The Beauty of Quality, Sustainability and Truly Personal Customer ServicePR022copy

Now, it seems fast fashion is catching the hint that they need to change their ways, but because they’ve got money and advertising power on their side, it will still be a challenge for emerging designers. But emerging designers can take the sustainability and ethics bull by the horns and make it a true selling point for their clothing and other fashion wares. Emerging designers can sell the point of the limited edition clothing being part of something good for the planet while doing it with a style that’s all their own.

Emerging designers also have the value-add capability of customizations, repairs and superior customer service. These go a long way towards holding people’s attention, to say nothing of building classic seller-to-customer relationships just like your great-great grandfathers and great-great-grandmothers experienced, especially in those days of having “bespoke,” or custom-tailored items.

Only now, emerging designers have the advantage of the internet, where they can market and build their specialty brands. With limited edition items, new designers can bring back the beautiful era of quality-made clothing, specially tailored to the individual, all while using 21st-century social media to build their brand.

The benefit and beauty to all this is that emerging designers can, through their personal connections with people, be innovative and flexible, by way of testing and launching new product ideas, markets and business models. This way they can be creative while still giving sustainability and artisanal quality a foothold in the fashion and design market.

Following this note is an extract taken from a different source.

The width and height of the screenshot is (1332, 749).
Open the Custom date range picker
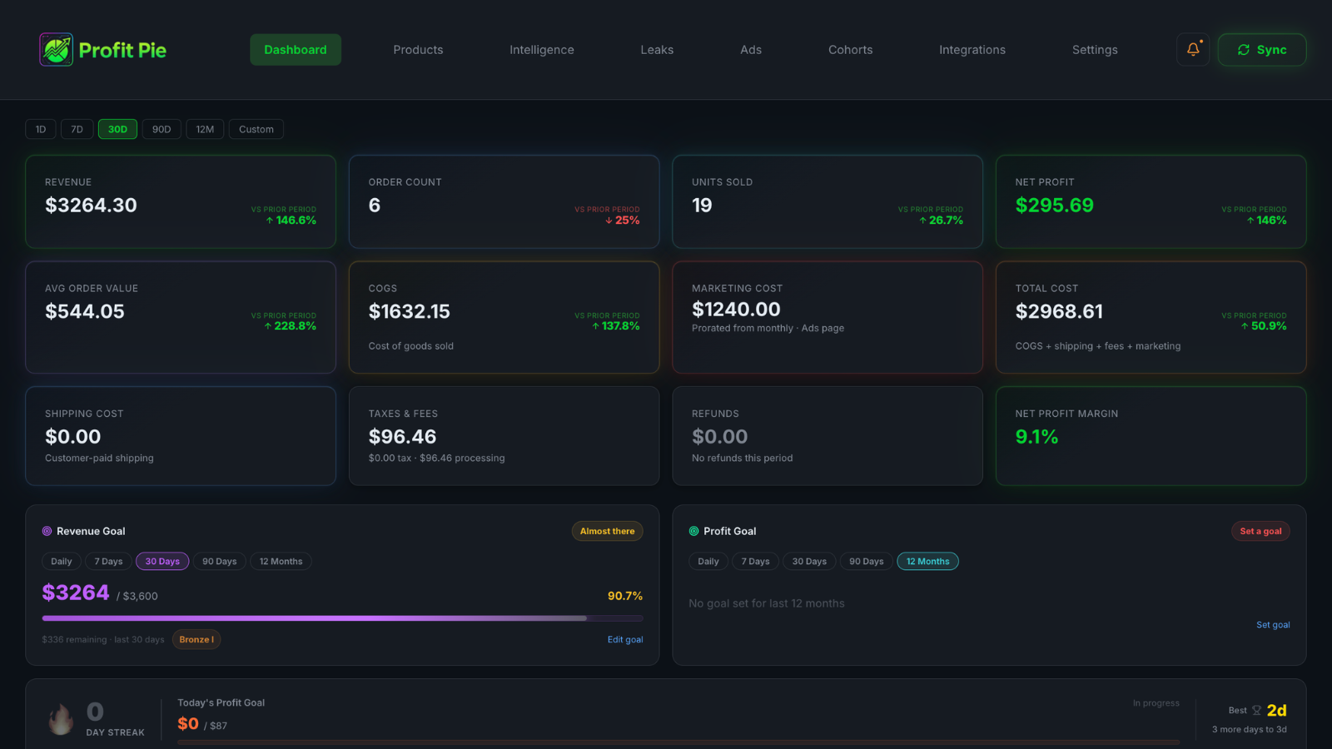(x=256, y=129)

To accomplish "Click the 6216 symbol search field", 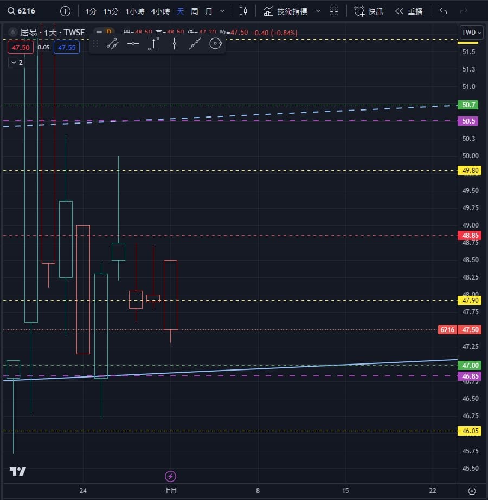I will pyautogui.click(x=21, y=11).
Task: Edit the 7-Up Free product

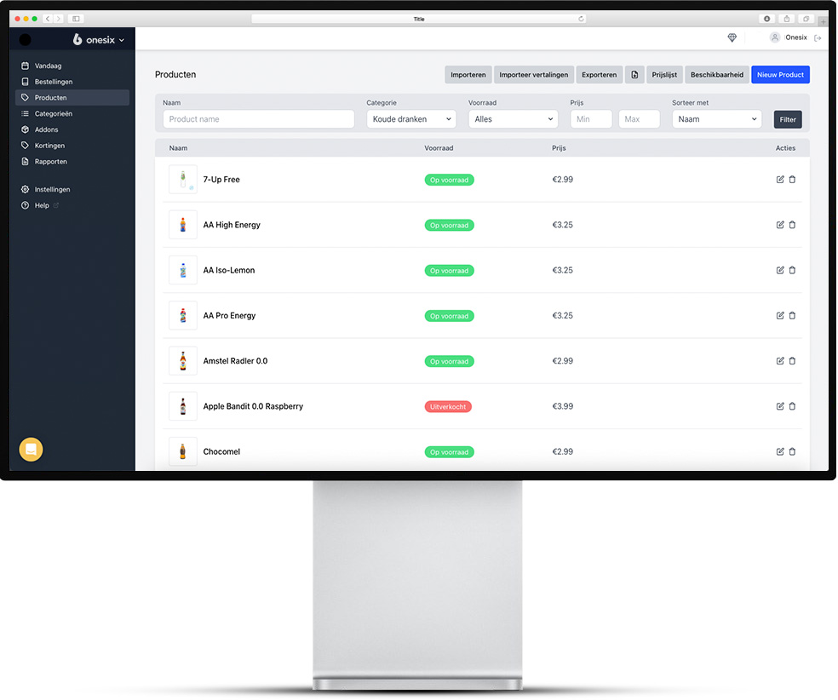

There are quite a number of emerging designers from all over the world joining in this movement, particularly from the UK and United States. Being an emerging designer in the face of fast fashion is a beautiful challenge to be met, and this is also the beauty of independent enterprise: emerging designers get to show their creative spark, as well as tailor their business to meet their customers’ needs and desires, all the while providing the quality people have deserved, but have never gotten, from fast fashion.

All of this is the beauty and value of buying limited edition items that are well-made and last a very long time both in quality and in that ineffable timeless sense that classic fashion pieces have. You’re not going to get that from a “fast fashion special” that will simply fall apart in the washing machine, or have parts that won’t work after maybe three months.

The time is now for fast fashion to step aside and let the beautiful traditions of quality, timelessness and unique creativity as well as the ever-pressing need for taking care of our planet, to rule the day. The time is now for emerging designers who care about creativity and custom work, as well as the planet, to step up and be seen.